FGP From the Inside: Week 5

Our series From the Inside took a few weeks rest but is back now! Here is another inside look from our Director of Programs, Andie McConnell. 
On Monday, we will hear from board member, Erin Kessel and Friday from DC Coordinator and board member, Lisa Mendelow. Stay tuned!

Often when I am in meetings with potential volunteers or  donors or when I am talking to friends or family, I am asked the same 2 questions about FGP.  I thought it might be worth an explanation here for those who might have just found us!

1. How did you even get involved in this?
Pediatric cancer seemed to be a recurring theme in my life. Thankfully, none of my family members have had it but I repeatedly learned of children with it.  I never had a connection to a child with cancer but repeatedly to family members of one which is why our mission focuses on the families.
In 2002, I taught a sweet little girl whose older brother had brain cancer. I remember that little girl so well and the sadness in her face, how quiet and reserved she was about all that was going on in her life and I remember her loving parents.  Parents who were facing the worst but still made it in for conferences for their healthy child. I remember their concern over her getting lost in the shuffle because of all that was going on in their family and their struggles because their extended family was states away through all of this. Then, in 2003, there was the neighbor in Phoenix whose son survived brain cancer and she shared how people they expected to support them disappeared and those that they didn't expect to support them were their biggest supporters. Then in 2009, I met Jill and, I can honestly say, my whole world changed. You can read all about that here.  When I surveyed families facing pediatric cancer, I realized the need for family support wasn't just in the families I had met, but in any family facing pediatric cancer. It was then that I decided that I needed to do what I hoped someone would do for me if one of my children was diagnosed with cancer.

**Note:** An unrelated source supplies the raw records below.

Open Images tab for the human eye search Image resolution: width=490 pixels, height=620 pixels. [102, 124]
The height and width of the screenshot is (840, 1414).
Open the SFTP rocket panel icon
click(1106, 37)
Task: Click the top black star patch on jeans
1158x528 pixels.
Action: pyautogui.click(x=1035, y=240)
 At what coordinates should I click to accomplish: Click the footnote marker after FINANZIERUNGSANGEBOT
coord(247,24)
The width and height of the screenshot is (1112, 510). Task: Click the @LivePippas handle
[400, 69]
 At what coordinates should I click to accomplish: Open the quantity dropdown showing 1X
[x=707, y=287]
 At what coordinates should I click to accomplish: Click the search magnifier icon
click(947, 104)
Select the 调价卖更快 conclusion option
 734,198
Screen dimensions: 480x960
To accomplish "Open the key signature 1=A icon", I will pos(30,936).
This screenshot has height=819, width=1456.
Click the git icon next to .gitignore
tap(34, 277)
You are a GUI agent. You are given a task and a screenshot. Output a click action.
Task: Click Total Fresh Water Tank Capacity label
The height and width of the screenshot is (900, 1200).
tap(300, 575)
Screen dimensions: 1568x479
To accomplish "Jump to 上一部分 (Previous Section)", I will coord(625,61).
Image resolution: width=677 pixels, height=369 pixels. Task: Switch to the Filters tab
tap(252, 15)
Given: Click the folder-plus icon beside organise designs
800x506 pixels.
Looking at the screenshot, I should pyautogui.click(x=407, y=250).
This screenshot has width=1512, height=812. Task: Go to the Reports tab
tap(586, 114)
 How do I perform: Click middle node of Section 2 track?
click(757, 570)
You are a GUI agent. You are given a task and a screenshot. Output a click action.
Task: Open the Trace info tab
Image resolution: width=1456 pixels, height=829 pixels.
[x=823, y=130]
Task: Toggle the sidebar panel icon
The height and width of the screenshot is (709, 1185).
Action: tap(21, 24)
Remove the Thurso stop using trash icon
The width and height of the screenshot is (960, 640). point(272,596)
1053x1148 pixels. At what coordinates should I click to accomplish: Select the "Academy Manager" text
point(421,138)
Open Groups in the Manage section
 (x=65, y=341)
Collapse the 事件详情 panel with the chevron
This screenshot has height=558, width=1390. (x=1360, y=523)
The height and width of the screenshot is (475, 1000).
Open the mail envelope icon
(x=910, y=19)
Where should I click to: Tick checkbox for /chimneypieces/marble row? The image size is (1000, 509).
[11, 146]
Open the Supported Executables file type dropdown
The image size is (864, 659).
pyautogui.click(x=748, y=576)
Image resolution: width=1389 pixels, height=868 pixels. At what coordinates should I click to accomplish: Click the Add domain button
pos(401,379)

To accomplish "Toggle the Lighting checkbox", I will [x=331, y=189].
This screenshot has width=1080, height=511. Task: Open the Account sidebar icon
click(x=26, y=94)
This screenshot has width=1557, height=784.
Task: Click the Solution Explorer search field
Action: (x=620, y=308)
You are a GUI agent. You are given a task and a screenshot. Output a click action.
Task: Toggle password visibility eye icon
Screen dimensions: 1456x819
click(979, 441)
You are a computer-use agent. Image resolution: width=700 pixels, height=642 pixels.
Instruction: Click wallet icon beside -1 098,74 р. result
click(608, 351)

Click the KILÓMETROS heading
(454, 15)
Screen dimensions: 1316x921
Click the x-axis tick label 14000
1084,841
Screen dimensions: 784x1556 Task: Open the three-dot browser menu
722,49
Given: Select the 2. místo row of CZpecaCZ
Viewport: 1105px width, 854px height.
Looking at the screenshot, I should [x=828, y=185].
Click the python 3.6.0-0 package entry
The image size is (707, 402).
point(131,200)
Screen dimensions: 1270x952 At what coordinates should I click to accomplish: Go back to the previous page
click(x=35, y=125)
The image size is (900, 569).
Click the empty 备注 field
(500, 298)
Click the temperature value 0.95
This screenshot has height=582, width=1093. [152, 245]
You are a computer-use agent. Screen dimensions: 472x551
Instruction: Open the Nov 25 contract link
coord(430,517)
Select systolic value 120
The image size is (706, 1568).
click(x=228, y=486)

2.Isn't it depressing doing what you do?
I can honestly say no. I think in lots of ways life can be depressing. I mean really: there is illness, sadness, death and grief all around us, but there is also joy, laughter, love and friendship. Working with FGP families is the same thing. There are aspects of it that are, of course, sad but there is so much joy in helping others, knowing that we are brightening the days of parents facing one of the worst imaginable scenarios and that there are volunteers out there who are feeling like they have made a difference because of FGP. What is depressing about that? Nothing. The reality is that cancer is everywhere. 46 children a day are diagnosed. We can either cringe and hide from that stat or know that we are doing what we can to take away a bit of stress as those families face the reality of their children's diagnoses. I choose the latter.

Number 3 often comes via email.

3. I have a friend who has cancer and she is the mother to 3 little ones and they could really use help. Can you provide them with some?(or some similar story)
This question always pulls at our heartstrings. I know our Photography Director has been faced by this question on a few occasions as well. The answer is we would LOVE to help, but we simply can't. We have a mission that we follow that was developed because of our inspiration and we have to stick to it. The one time we make an exception, the flood gates will open. We are trying to be fair and focused. I know this lets some people down and I am truly sorry for that. There is so much need and sadness in our world that if we didn't focus on one need, we would be overwhelmed with requests and not have the resources to meet the needs of families facing pediatric cancer.